▶ [TASK GOAL]:
Beginning with the line of the entries below that holds "Instruction: Subscribe to" and ending with the line that holds "The height and width of the screenshot is (487, 513).", transcribe each line exactly as written. Pictures stay out.

▶ [INFORMATION SHOWN]:
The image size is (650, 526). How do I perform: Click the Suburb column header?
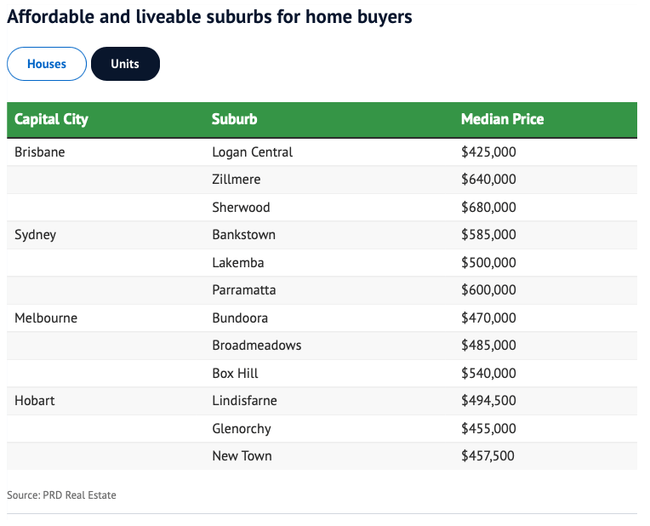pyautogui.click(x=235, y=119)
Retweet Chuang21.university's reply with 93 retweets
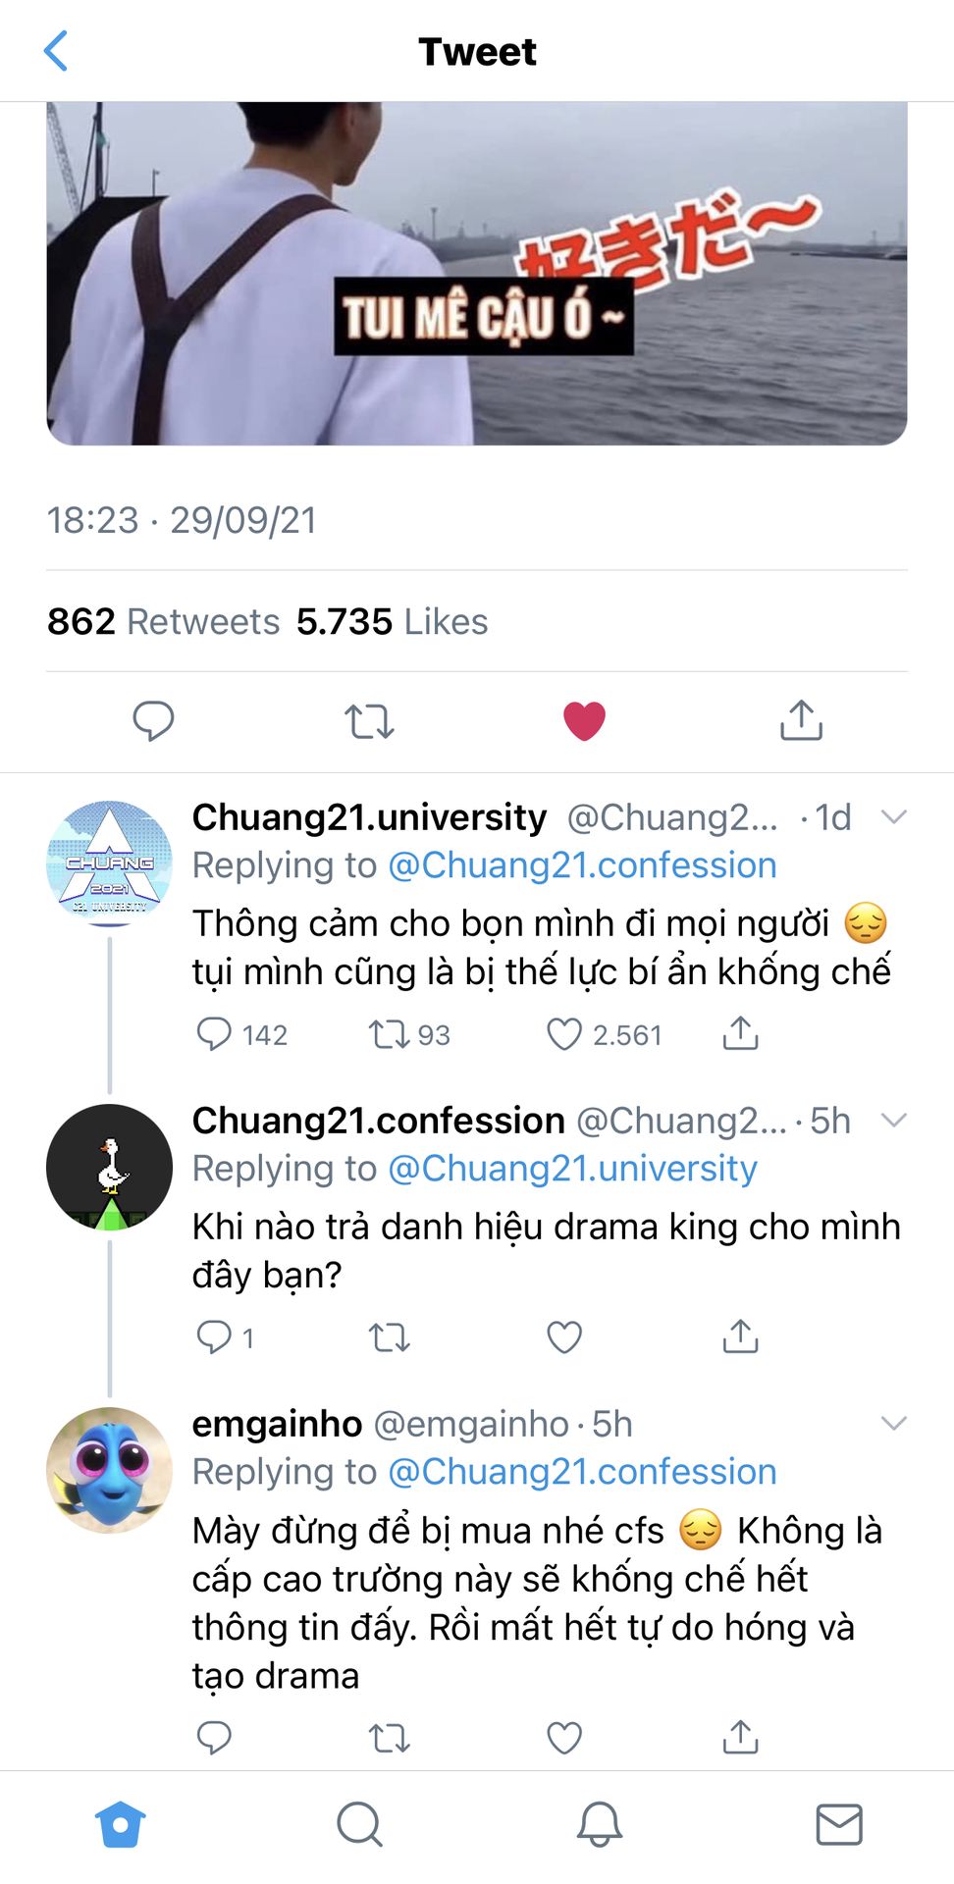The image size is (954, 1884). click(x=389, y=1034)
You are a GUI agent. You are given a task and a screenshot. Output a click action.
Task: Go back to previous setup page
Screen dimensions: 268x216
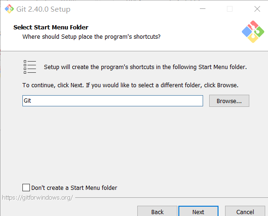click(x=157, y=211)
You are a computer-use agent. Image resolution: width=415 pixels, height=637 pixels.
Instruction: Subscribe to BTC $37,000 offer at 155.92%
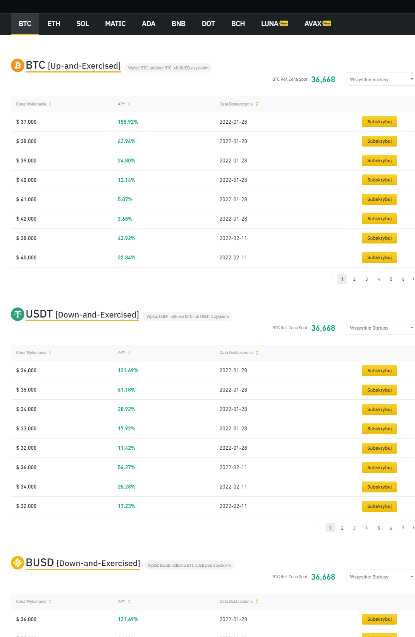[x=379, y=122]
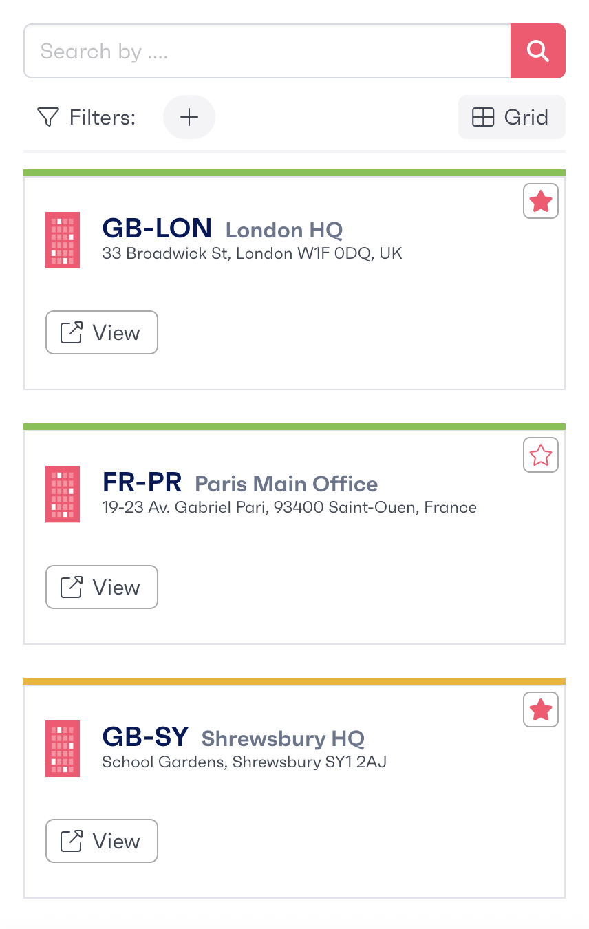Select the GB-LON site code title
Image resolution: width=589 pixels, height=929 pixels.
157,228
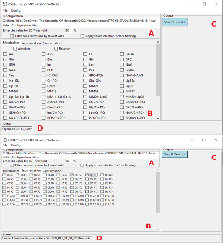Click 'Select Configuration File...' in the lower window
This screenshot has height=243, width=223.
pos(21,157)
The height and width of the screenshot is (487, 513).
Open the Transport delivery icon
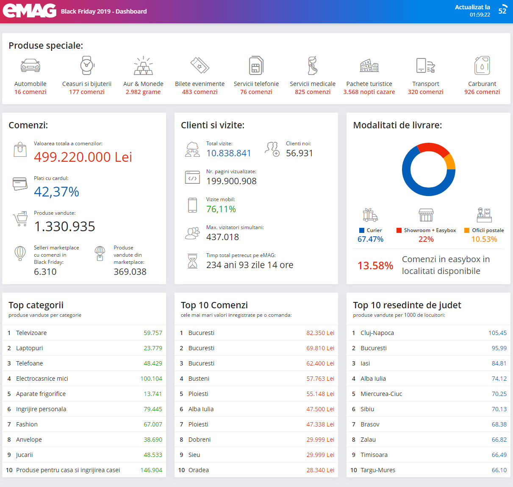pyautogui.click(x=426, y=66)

---

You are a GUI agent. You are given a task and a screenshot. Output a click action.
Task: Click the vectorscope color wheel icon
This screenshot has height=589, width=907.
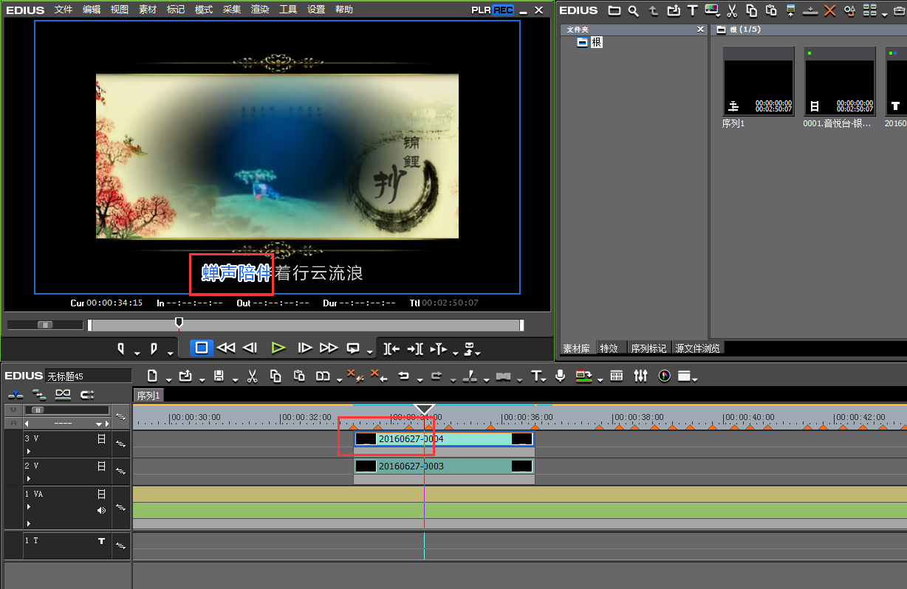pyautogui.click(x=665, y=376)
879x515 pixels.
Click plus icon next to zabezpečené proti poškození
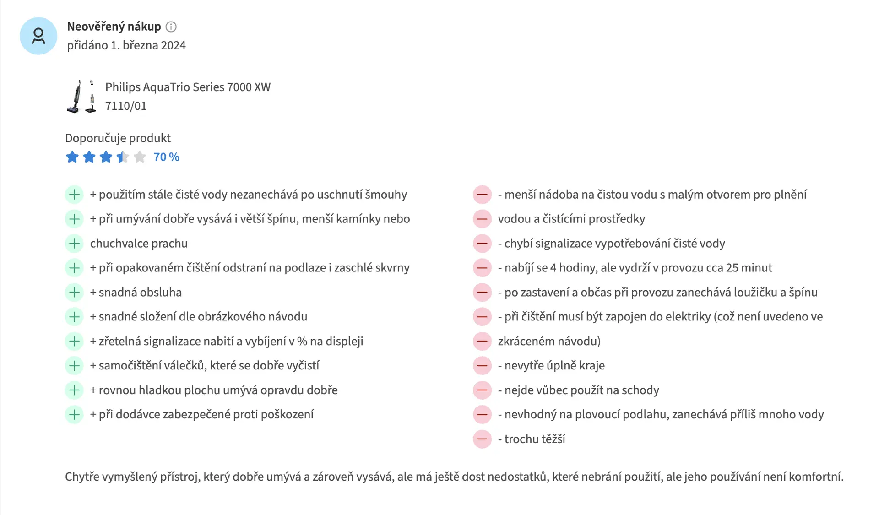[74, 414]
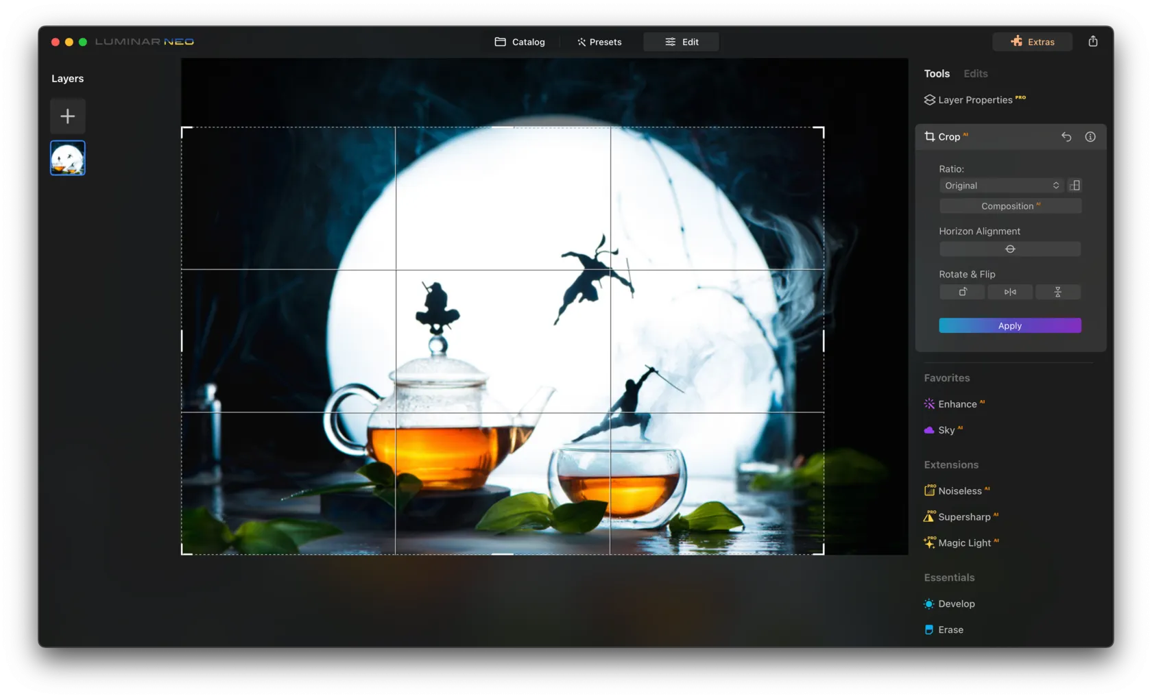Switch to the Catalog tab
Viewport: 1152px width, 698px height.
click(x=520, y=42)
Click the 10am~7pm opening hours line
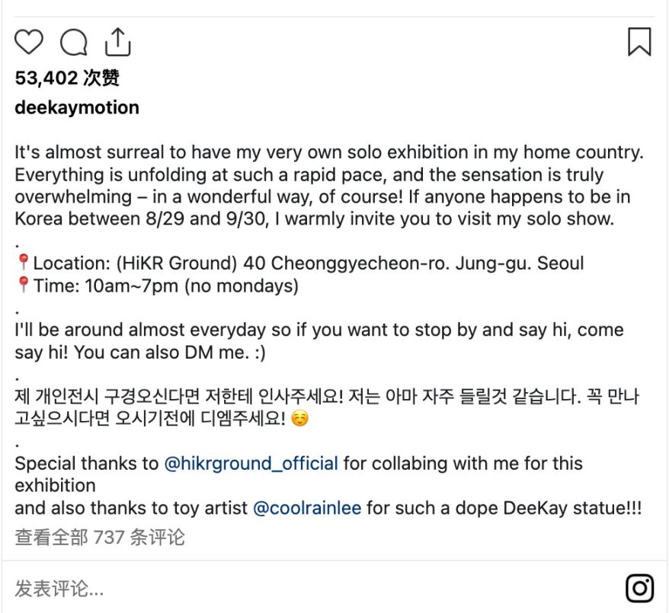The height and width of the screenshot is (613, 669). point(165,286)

▶ [ANSWER TO THIS EXERCISE]:
Instruction: Subscribe to BTC $37,000 offer at 155.92%
[x=379, y=122]
Select the GB-LON site code title
Image resolution: width=589 pixels, height=929 pixels.
157,228
Click 'Select Configuration File...' in the lower window
This screenshot has height=243, width=223.
pos(21,157)
The height and width of the screenshot is (487, 513).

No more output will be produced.